Showing authority is similar to, and also helps build trust. And you can still use your blog, work, and testimonial pages to do it.

But I think you’re building trust and showing authority when you use those pages to highlight:

  • Work you’ve done for recognizable or prestigious people, businesses, or brands in your industry
  • Well-known people you’re connected to in your industry
  • Events you’ve spoken at
  • Webinars or courses you’ve taught

Generate leads

All of the work you’ve done to inform, build trust, and show authority would be for nothing if it didn’t help you generate new business!

There should be a clear path to take action on all of the pages on your site, but it’s not usually the main focus. There are some pages though where lead generation is the only purpose.

You usually do that on landing pages when you run paid advertising or send traffic there from offers on other sites. But the goal of your contact page is also to generate leads.
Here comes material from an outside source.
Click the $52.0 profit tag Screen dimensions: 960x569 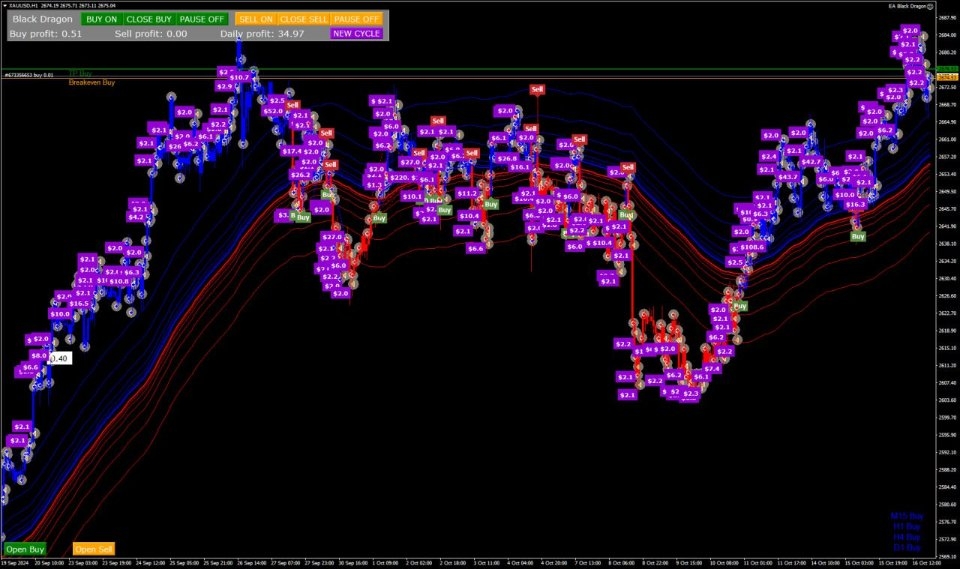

Any page where the goal is to get a visitor to fill out a form, email you, call you or contact you in any way is a lead-generation page.

Conclusion

When you’re creating the pages for a website; decide on a goal for each page. And keep that goal in mind when deciding what you put on each page.

Remember to keep your pages focused, and don’t try to do too many things with each page. Let your pages work together as a whole, and allow people to flow through them to find what they need.

If you do that, you’ll have a website that much more effectively helps you achieve your business goals.